## Available records
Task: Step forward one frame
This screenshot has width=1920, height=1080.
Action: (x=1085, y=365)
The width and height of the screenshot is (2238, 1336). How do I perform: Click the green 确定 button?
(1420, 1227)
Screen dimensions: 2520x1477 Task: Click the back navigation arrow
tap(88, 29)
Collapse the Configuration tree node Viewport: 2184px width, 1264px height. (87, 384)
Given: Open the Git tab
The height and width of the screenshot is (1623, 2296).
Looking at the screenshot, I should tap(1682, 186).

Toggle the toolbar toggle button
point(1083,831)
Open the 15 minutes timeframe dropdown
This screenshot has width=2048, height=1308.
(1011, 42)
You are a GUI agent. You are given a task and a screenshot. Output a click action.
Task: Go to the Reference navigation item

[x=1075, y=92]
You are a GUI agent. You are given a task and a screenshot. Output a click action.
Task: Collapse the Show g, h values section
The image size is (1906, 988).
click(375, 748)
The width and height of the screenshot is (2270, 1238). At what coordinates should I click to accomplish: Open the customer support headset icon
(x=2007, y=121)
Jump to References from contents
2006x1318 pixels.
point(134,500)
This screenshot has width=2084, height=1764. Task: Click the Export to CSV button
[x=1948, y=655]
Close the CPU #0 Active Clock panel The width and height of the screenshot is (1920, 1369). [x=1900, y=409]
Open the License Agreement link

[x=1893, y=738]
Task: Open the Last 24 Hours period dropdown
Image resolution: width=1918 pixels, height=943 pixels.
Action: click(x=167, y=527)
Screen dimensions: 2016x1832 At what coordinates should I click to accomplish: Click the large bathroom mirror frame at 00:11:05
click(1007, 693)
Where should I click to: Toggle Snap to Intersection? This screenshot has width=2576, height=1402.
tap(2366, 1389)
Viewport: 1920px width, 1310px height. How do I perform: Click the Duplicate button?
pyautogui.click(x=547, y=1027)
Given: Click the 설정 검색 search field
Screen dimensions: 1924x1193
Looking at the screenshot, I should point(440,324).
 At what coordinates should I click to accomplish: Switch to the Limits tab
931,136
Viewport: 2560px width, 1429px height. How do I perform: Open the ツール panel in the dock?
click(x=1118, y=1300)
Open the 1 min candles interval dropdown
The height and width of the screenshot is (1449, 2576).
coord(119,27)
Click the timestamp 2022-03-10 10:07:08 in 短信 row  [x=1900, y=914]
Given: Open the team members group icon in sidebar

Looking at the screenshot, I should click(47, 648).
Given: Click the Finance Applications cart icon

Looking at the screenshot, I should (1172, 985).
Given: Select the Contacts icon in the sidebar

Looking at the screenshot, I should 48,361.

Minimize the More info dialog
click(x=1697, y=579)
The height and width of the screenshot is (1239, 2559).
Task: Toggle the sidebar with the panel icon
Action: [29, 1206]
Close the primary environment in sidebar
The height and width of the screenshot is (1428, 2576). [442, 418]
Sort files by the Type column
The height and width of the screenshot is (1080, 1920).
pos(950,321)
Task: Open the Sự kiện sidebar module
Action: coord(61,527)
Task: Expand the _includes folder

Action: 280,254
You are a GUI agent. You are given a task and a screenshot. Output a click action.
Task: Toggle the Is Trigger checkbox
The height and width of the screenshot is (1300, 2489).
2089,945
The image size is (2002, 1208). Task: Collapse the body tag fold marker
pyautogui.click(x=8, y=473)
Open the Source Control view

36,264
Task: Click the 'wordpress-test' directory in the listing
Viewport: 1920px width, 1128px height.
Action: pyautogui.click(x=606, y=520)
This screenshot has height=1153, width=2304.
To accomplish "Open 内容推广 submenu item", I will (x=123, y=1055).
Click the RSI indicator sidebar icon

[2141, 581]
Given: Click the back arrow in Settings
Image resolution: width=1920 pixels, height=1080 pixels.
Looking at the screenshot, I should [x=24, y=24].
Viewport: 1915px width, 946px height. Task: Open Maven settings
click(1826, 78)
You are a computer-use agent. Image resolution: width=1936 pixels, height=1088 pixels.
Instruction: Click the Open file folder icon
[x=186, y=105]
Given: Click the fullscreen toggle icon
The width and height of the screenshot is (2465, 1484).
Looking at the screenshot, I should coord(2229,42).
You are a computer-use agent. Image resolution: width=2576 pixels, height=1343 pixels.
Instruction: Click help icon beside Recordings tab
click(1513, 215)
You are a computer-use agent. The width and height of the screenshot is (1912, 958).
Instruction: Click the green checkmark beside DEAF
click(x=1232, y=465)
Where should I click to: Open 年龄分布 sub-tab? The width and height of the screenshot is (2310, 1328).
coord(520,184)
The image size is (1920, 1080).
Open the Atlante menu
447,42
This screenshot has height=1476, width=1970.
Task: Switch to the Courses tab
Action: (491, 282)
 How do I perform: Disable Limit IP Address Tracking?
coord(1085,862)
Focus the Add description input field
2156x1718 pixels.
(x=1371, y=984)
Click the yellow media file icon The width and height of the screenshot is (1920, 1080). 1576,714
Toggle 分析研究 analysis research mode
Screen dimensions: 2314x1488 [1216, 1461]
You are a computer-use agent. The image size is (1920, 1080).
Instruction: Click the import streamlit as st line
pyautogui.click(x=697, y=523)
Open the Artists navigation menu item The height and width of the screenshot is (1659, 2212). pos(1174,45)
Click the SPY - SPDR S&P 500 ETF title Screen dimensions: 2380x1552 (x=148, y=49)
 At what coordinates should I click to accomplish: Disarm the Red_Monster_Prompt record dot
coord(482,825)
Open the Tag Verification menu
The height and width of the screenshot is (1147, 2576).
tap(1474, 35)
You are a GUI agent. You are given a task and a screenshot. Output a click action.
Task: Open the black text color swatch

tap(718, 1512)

## Action item
Repeat every record, exactly as written.

## Reply to the exercise
Task: Step forward one frame
This screenshot has width=1920, height=1080.
Action: (x=1085, y=365)
The width and height of the screenshot is (2238, 1336). How do I perform: Click the green 确定 button?
(1420, 1227)
Screen dimensions: 2520x1477 Task: Click the back navigation arrow
tap(88, 29)
Collapse the Configuration tree node Viewport: 2184px width, 1264px height. (87, 384)
Given: Open the Git tab
The height and width of the screenshot is (1623, 2296).
Looking at the screenshot, I should tap(1682, 186).

Toggle the toolbar toggle button
point(1083,831)
Open the 15 minutes timeframe dropdown
This screenshot has width=2048, height=1308.
(1011, 42)
You are a GUI agent. You are given a task and a screenshot. Output a click action.
Task: Go to the Reference navigation item

[x=1075, y=92]
You are a GUI agent. You are given a task and a screenshot. Output a click action.
Task: Collapse the Show g, h values section
The image size is (1906, 988).
click(375, 748)
The width and height of the screenshot is (2270, 1238). At what coordinates should I click to accomplish: Open the customer support headset icon
(x=2007, y=121)
Jump to References from contents
2006x1318 pixels.
point(134,500)
This screenshot has width=2084, height=1764. Task: Click the Export to CSV button
[x=1948, y=655]
Close the CPU #0 Active Clock panel The width and height of the screenshot is (1920, 1369). [x=1900, y=409]
Open the License Agreement link

[x=1893, y=738]
Task: Open the Last 24 Hours period dropdown
Image resolution: width=1918 pixels, height=943 pixels.
Action: click(x=167, y=527)
Screen dimensions: 2016x1832 At what coordinates should I click to accomplish: Click the large bathroom mirror frame at 00:11:05
click(1007, 693)
Where should I click to: Toggle Snap to Intersection? This screenshot has width=2576, height=1402.
tap(2366, 1389)
Viewport: 1920px width, 1310px height. How do I perform: Click the Duplicate button?
pyautogui.click(x=547, y=1027)
Given: Click the 설정 검색 search field
Screen dimensions: 1924x1193
Looking at the screenshot, I should point(440,324).
 At what coordinates should I click to accomplish: Switch to the Limits tab
931,136
Viewport: 2560px width, 1429px height. How do I perform: Open the ツール panel in the dock?
click(x=1118, y=1300)
Open the 1 min candles interval dropdown
The height and width of the screenshot is (1449, 2576).
coord(119,27)
Click the timestamp 2022-03-10 10:07:08 in 短信 row  [x=1900, y=914]
Given: Open the team members group icon in sidebar

Looking at the screenshot, I should click(47, 648).
Given: Click the Finance Applications cart icon

Looking at the screenshot, I should (1172, 985).
Given: Select the Contacts icon in the sidebar

Looking at the screenshot, I should 48,361.

Minimize the More info dialog
click(x=1697, y=579)
The height and width of the screenshot is (1239, 2559).
Task: Toggle the sidebar with the panel icon
Action: [29, 1206]
Close the primary environment in sidebar
The height and width of the screenshot is (1428, 2576). [442, 418]
Sort files by the Type column
The height and width of the screenshot is (1080, 1920).
pos(950,321)
Task: Open the Sự kiện sidebar module
Action: coord(61,527)
Task: Expand the _includes folder

Action: 280,254
You are a GUI agent. You are given a task and a screenshot. Output a click action.
Task: Toggle the Is Trigger checkbox
The height and width of the screenshot is (1300, 2489).
2089,945
The image size is (2002, 1208). Task: Collapse the body tag fold marker
pyautogui.click(x=8, y=473)
Open the Source Control view

36,264
Task: Click the 'wordpress-test' directory in the listing
Viewport: 1920px width, 1128px height.
Action: pyautogui.click(x=606, y=520)
This screenshot has height=1153, width=2304.
To accomplish "Open 内容推广 submenu item", I will (x=123, y=1055).
Click the RSI indicator sidebar icon

[2141, 581]
Given: Click the back arrow in Settings
Image resolution: width=1920 pixels, height=1080 pixels.
Looking at the screenshot, I should [x=24, y=24].
Viewport: 1915px width, 946px height. Task: Open Maven settings
click(1826, 78)
You are a computer-use agent. Image resolution: width=1936 pixels, height=1088 pixels.
Instruction: Click the Open file folder icon
[x=186, y=105]
Given: Click the fullscreen toggle icon
The width and height of the screenshot is (2465, 1484).
Looking at the screenshot, I should coord(2229,42).
You are a computer-use agent. Image resolution: width=2576 pixels, height=1343 pixels.
Instruction: Click help icon beside Recordings tab
click(1513, 215)
You are a computer-use agent. The width and height of the screenshot is (1912, 958).
Instruction: Click the green checkmark beside DEAF
click(x=1232, y=465)
Where should I click to: Open 年龄分布 sub-tab? The width and height of the screenshot is (2310, 1328).
coord(520,184)
The image size is (1920, 1080).
Open the Atlante menu
447,42
This screenshot has height=1476, width=1970.
Task: Switch to the Courses tab
Action: (491, 282)
 How do I perform: Disable Limit IP Address Tracking?
coord(1085,862)
Focus the Add description input field
2156x1718 pixels.
(x=1371, y=984)
Click the yellow media file icon The width and height of the screenshot is (1920, 1080). 1576,714
Toggle 分析研究 analysis research mode
Screen dimensions: 2314x1488 [1216, 1461]
You are a computer-use agent. The image size is (1920, 1080).
Instruction: Click the import streamlit as st line
pyautogui.click(x=697, y=523)
Open the Artists navigation menu item The height and width of the screenshot is (1659, 2212). pos(1174,45)
Click the SPY - SPDR S&P 500 ETF title Screen dimensions: 2380x1552 (x=148, y=49)
 At what coordinates should I click to accomplish: Disarm the Red_Monster_Prompt record dot
coord(482,825)
Open the Tag Verification menu
The height and width of the screenshot is (1147, 2576).
tap(1474, 35)
You are a GUI agent. You are given a task and a screenshot. Output a click action.
Task: Open the black text color swatch

tap(718, 1512)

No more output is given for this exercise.